Me sería difícil recomendar el ascetismo escribiendo en mi modernísimo MacBook mientras picoteo delicias artesanales de queso (estoy bromeando en lo del queso). Pero muchos estadounidenses inmersos en este revés económico parecen estar descubriendo que los entretenimientos menos caros, como el tiempo en familia, son los que más llenan; que las comidas en restaurantes de cinco tenedores no siempre son las más satisfactorias, y que las tareas previamente delegadas -desde la jardinería a la atención a los niños pasando por el mantenimiento del tinte- se hacen mejor cuando las hace uno mismo.
Comentando esta tendencia en The New York Times, sin embargo, una peluquera advierte: «En ocasiones la gente me viene con un pelo naranja butano».
Las suspicacias con el consumismo están siendo poderosamente reforzadas a través de realidades económicas junto a preocupaciones medioambientales.
Pero el rechazo al materialismo se basa en último término en la opinión espiritual de la naturaleza humana.

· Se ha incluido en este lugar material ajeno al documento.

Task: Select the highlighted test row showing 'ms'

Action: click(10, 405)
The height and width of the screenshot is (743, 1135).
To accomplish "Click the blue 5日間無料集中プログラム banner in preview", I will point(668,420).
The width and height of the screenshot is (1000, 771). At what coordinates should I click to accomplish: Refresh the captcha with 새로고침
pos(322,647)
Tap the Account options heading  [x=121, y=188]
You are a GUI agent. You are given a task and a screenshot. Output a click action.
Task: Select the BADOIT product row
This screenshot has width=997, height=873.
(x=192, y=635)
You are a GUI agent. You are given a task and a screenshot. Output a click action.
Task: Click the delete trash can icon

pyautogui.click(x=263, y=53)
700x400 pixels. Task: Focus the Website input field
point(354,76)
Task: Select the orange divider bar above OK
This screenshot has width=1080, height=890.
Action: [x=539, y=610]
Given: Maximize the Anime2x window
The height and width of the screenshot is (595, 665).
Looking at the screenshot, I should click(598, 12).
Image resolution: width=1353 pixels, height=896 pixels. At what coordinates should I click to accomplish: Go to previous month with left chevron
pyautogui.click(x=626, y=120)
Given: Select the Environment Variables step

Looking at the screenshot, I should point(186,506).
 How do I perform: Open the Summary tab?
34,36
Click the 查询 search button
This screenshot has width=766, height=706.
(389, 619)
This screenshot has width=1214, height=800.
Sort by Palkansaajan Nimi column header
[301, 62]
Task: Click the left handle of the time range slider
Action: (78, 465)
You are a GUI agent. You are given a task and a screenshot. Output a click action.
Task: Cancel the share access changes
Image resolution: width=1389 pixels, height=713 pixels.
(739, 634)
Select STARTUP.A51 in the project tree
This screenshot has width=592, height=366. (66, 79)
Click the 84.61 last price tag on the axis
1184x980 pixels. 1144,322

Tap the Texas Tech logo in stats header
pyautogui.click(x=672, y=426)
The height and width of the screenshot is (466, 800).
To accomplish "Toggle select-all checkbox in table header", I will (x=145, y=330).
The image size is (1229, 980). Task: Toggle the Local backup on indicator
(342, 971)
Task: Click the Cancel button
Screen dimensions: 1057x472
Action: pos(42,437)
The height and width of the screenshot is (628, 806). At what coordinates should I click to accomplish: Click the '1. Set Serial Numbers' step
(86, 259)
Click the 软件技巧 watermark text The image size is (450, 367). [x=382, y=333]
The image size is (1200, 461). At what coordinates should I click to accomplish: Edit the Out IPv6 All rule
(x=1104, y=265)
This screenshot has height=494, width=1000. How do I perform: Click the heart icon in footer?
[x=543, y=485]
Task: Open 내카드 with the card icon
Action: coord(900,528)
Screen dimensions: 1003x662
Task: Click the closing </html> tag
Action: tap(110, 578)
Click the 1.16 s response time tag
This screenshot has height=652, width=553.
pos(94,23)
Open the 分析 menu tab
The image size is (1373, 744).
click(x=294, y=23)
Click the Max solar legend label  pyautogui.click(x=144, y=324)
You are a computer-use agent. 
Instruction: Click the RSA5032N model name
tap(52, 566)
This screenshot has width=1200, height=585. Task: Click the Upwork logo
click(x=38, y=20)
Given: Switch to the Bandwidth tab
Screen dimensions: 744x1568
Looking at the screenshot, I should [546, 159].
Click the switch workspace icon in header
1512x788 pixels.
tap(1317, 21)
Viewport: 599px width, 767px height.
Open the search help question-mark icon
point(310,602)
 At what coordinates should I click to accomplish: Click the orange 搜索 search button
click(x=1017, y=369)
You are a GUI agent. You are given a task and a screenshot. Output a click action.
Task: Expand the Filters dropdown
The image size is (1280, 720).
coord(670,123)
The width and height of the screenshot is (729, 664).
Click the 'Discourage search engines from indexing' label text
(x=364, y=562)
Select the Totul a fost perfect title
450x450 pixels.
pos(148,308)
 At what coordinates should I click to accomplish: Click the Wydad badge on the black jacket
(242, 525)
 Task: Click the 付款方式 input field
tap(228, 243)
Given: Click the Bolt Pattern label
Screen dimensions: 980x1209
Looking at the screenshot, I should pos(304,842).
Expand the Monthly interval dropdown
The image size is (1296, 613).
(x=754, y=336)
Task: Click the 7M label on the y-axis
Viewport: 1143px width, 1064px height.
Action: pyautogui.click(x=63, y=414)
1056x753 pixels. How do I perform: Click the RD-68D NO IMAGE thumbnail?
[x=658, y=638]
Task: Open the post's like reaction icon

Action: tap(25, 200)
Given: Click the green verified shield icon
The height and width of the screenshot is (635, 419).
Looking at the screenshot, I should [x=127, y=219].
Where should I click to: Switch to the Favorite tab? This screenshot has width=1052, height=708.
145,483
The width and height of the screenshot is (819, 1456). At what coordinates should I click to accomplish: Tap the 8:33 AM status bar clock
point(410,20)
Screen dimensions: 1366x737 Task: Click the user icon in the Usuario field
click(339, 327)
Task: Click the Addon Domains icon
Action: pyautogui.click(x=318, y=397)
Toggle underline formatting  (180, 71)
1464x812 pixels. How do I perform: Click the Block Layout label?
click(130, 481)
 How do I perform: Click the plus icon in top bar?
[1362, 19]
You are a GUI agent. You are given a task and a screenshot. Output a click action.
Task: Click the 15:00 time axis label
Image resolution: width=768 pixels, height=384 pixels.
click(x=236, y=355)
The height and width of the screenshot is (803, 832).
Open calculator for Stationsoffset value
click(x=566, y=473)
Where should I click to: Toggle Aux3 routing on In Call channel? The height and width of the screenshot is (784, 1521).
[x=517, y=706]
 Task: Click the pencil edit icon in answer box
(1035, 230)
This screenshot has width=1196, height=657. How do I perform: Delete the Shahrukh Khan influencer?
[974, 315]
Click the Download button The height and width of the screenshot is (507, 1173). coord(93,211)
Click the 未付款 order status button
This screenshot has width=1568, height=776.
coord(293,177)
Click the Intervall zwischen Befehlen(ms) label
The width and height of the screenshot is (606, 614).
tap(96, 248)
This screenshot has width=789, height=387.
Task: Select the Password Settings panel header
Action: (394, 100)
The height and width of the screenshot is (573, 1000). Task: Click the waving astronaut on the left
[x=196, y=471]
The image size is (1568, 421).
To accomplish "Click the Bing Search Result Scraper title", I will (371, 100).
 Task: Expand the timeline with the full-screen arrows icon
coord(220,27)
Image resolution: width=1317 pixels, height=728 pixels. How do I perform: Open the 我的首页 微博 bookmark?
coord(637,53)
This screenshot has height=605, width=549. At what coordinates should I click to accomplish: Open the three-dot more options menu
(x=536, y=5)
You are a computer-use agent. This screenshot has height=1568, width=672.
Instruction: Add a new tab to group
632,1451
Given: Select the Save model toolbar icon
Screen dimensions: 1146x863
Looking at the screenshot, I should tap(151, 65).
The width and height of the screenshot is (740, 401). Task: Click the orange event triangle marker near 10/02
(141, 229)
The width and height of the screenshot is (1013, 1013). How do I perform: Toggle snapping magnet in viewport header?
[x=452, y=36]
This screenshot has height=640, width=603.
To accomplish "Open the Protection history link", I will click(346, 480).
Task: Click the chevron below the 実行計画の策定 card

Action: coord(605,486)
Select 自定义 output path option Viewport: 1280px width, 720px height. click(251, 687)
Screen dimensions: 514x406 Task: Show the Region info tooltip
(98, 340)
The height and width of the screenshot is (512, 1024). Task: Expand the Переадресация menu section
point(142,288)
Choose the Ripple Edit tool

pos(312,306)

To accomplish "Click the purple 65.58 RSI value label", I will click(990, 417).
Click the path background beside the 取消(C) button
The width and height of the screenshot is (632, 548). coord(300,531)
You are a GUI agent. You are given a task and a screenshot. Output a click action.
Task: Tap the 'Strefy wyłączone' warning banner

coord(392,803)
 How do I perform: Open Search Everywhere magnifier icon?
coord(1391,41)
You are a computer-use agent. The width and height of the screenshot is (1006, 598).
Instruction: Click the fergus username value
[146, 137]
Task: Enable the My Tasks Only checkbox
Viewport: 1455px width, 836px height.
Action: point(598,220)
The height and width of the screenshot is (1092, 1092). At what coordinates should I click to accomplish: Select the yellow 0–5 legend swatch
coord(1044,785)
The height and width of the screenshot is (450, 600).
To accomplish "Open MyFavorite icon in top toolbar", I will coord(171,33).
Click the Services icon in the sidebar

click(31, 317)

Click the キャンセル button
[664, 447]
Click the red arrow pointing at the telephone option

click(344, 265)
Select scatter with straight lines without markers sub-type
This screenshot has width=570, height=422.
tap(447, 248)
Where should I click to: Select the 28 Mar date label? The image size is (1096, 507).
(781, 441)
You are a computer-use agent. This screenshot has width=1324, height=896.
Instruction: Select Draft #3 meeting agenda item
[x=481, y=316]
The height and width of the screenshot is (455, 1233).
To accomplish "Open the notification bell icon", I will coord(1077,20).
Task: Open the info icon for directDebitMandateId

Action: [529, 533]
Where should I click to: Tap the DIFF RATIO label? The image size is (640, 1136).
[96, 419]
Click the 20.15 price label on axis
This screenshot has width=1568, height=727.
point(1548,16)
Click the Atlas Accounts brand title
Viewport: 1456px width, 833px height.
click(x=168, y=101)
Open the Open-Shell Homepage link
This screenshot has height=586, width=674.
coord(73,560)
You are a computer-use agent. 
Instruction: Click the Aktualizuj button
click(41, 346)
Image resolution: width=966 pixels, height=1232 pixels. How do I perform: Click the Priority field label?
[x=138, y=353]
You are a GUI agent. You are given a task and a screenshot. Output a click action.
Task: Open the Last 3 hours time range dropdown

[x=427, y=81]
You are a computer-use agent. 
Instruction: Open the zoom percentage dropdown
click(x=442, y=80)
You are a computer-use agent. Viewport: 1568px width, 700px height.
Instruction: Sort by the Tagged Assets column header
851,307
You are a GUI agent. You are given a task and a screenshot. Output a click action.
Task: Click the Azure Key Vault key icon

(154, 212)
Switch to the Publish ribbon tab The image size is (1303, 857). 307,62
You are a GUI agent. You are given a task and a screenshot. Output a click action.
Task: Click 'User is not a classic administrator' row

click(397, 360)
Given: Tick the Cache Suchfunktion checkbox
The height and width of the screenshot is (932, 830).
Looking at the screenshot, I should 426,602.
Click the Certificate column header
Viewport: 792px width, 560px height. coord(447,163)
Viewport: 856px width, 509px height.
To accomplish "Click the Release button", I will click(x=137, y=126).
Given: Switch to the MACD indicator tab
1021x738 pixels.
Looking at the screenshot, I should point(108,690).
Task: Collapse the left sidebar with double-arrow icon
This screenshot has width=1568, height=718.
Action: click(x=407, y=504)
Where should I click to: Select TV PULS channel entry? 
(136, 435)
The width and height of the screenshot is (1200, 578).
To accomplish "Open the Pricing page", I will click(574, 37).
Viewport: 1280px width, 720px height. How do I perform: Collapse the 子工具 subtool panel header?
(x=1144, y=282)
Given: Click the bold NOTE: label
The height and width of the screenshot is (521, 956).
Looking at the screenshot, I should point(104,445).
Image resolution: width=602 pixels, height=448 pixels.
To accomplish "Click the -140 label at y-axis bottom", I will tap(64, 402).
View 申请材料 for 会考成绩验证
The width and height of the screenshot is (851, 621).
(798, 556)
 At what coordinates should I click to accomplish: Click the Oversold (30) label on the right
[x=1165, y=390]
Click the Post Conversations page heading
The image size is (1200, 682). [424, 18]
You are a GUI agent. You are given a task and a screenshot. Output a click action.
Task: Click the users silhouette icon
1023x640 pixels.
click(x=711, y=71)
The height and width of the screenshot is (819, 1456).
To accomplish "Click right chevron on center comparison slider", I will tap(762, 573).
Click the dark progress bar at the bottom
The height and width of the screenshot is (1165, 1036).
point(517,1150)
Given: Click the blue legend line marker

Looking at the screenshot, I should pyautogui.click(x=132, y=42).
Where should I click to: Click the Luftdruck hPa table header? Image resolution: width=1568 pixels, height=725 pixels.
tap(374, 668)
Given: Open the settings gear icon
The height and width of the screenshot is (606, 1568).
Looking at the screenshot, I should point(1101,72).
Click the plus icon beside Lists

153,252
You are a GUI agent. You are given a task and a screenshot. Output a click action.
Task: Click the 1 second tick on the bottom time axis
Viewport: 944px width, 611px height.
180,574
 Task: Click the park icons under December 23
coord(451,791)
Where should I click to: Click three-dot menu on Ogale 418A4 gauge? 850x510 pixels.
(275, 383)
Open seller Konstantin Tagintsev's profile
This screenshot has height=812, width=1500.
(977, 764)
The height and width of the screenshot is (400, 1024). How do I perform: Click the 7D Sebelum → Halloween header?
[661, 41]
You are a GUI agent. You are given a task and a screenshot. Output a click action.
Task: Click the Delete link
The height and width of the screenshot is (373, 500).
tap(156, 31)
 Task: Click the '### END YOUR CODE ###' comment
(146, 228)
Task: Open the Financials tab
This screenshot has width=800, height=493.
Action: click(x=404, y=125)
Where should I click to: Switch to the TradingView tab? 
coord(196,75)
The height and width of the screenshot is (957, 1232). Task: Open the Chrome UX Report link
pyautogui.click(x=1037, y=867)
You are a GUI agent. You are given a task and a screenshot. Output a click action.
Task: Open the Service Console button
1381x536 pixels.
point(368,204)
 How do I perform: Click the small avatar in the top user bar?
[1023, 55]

El Papa Juan Pablo II advirtió contra «volver a la gente esclava de posesiones y de la gratificación inmediata, sin más horizonte que la multiplicación o el reemplazo permanente de las cosas que ya poseen con otras mejores». En la práctica, una orientación menos material de la vida (asumiendo que las necesidades básicas estén cubiertas) amplía nuestros horizontes, como escapar de la mazmorra de nuestros propios deseos.
Siempre ha sido un temor oculto de los capitalistas que el éxito del libre mercado terminara minando la base moral del mismo, y que la prosperidad decadente acabara por disolver valores como la prudencia y la gratificación no inmediata.
«El capitalismo», argumentaba el economista Joseph Schumpeter, «crea un marco mental en el que, tras haber destruido la autoridad moral de tantas otras instituciones, finalmente se vuelve contra sí mismo».
Pero el capitalismo podría autocorregirse en este terreno, como en tantos otros. Una recesión provoca un sufrimiento que puede abrumar a la esperanza. Pero también puede conducir al redescubrimiento de virtudes que hacen posible la prosperidad sostenida en el tiempo y que añaden riqueza no material a nuestras vidas. En ocasiones el consuelo llega de fuentes inesperadas.